AA.VV. – Direttore Geoffrey Barraclough
Atlante storico mondiale
Novara, Istituto Geografico De Agostini, s.d. ma 1986.
Descrizione fisica
- Formato: in-folio (cm 28 x 37,5).
- Pagine: 418.
- Legatura: piena pelle editoriale verde, con titoli impressi in oro al piatto superiore e al dorso; sovraccoperta illustrata a colori.
- Illustrazioni: centinaia di carte a colori, diagrammi, cronologie e illustrazioni a colori e in bianco e nero.
- Edizione: prima edizione italiana, 1986.
- Condizioni: esemplare in stato di perfetto.
Contenuto
Opera monumentale che sintetizza la storia universale attraverso mappe, tavole cronologiche e testi di alta divulgazione.
- Antichità: civiltà mesopotamiche, Egitto, Grecia, Roma, culture precolombiane.
- Medioevo: espansione islamica, crociate, nascita delle città e degli stati europei.
- Età moderna: scoperte geografiche, Riforma e Controriforma, assolutismo, rivoluzione scientifica.
- Età contemporanea: rivoluzioni americana e francese, età napoleonica, industrializzazione, nazionalismi, guerre mondiali, Guerra fredda.

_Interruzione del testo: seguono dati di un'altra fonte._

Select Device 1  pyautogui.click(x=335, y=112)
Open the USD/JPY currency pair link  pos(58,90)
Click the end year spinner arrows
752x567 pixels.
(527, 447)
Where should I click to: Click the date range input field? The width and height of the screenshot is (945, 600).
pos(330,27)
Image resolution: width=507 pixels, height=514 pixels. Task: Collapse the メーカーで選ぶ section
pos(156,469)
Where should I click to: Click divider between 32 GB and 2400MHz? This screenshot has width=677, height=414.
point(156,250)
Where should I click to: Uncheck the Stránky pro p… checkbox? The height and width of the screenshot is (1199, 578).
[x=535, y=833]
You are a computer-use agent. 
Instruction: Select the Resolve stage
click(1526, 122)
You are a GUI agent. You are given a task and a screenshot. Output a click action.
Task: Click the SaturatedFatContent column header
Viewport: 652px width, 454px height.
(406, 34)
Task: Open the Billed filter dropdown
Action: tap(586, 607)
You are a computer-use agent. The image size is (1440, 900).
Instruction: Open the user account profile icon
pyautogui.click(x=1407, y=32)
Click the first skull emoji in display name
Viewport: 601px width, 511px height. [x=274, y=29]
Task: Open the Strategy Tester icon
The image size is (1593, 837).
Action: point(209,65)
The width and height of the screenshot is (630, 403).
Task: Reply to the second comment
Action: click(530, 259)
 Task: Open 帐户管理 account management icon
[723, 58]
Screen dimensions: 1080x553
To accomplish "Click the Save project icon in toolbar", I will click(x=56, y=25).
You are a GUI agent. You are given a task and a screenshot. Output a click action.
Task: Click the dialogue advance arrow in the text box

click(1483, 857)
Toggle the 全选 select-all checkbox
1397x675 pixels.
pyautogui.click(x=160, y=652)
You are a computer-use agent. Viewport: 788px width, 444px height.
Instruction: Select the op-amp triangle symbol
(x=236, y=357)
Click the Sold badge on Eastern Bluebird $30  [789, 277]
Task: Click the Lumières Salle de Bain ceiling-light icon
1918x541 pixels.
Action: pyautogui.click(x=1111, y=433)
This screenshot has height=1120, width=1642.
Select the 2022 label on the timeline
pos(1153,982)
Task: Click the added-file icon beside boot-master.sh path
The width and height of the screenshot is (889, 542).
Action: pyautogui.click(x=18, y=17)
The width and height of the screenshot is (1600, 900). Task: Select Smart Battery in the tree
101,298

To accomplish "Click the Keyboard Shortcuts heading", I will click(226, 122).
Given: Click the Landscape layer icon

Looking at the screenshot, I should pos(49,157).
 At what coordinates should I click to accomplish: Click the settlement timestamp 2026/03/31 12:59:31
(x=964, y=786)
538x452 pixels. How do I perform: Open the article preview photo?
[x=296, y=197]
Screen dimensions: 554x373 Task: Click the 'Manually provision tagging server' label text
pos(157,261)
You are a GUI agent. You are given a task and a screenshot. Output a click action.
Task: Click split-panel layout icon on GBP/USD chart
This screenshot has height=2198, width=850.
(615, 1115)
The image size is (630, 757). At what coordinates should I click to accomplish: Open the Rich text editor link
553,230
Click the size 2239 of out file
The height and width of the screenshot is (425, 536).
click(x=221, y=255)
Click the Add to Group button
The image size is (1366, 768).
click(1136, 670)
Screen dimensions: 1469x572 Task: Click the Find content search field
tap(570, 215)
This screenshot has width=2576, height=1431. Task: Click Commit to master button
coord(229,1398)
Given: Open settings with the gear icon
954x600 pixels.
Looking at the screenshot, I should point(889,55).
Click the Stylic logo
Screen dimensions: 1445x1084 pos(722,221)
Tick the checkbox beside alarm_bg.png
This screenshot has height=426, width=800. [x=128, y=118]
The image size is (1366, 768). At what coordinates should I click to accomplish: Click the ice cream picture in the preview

- Carte tematiche: migrazioni, rotte commerciali, diffusione delle religioni, rivoluzioni industriali, nuovi equilibri geopolitici.
Approfondimento su Geoffrey Barraclough
Storico britannico (1908–1984), specialista di Medioevo e contemporaneità, Barraclough diede all’Atlante una prospettiva nuova, privilegiando i processi di lungo periodo e il superamento dell’eurocentrismo. La sua impostazione globale si avvicina alle correnti della scuola delle Annales e alla storiografia comparata internazionale.
Nota critica
Il volume si distingue per la qualità delle carte e per la chiarezza delle sintesi. La collaborazione di un editore come De Agostini, con lunga tradizione nella cartografia, permise un equilibrio tra rigore scientifico e divulgazione di alto livello.
Nota comparativa
L’Atlante storico mondiale diretto da Barraclough si colloca nello stesso filone dei grandi atlanti storici internazionali, ma con caratteristiche proprie:
- Times Atlas of World History (Times Books, 1978 e successive edizioni): privilegiava la dimensione geopolitica e militare, con mappe di grande chiarezza grafica e un’attenzione particolare agli equilibri mondiali contemporanei.
- Historical Atlas of the World (Rand McNally, USA, anni ’70–’80): più conciso e scolastico, destinato a un pubblico didattico e universitario, con minore apparato critico.
- Atlas of World History curato da Hermann Kinder e Werner Hilgemann (prima edizione tedesca 1964, più volte aggiornato): essenziale e schematico, molto apprezzato per l’uso nelle scuole europee, ma meno monumentale dal punto di vista editoriale.
Rispetto a questi, il volume De Agostini-Barraclough si distingue per:
- ricchezza iconografica (carte e illustrazioni di pregio tipografico superiore);
- cura editoriale di lusso (legatura in pelle, cofanetto, grande formato);
- approccio interdisciplinare, che integra storia politica, economica, religiosa e culturale.
Per queste ragioni, l’Atlante storico mondiale può essere considerato una delle più riuscite sintesi cartografiche del secondo Novecento, in grado di competere con i grandi atlanti inglesi e tedeschi, e con un valore aggiunto dato dalla tradizione cartografica De Agostini.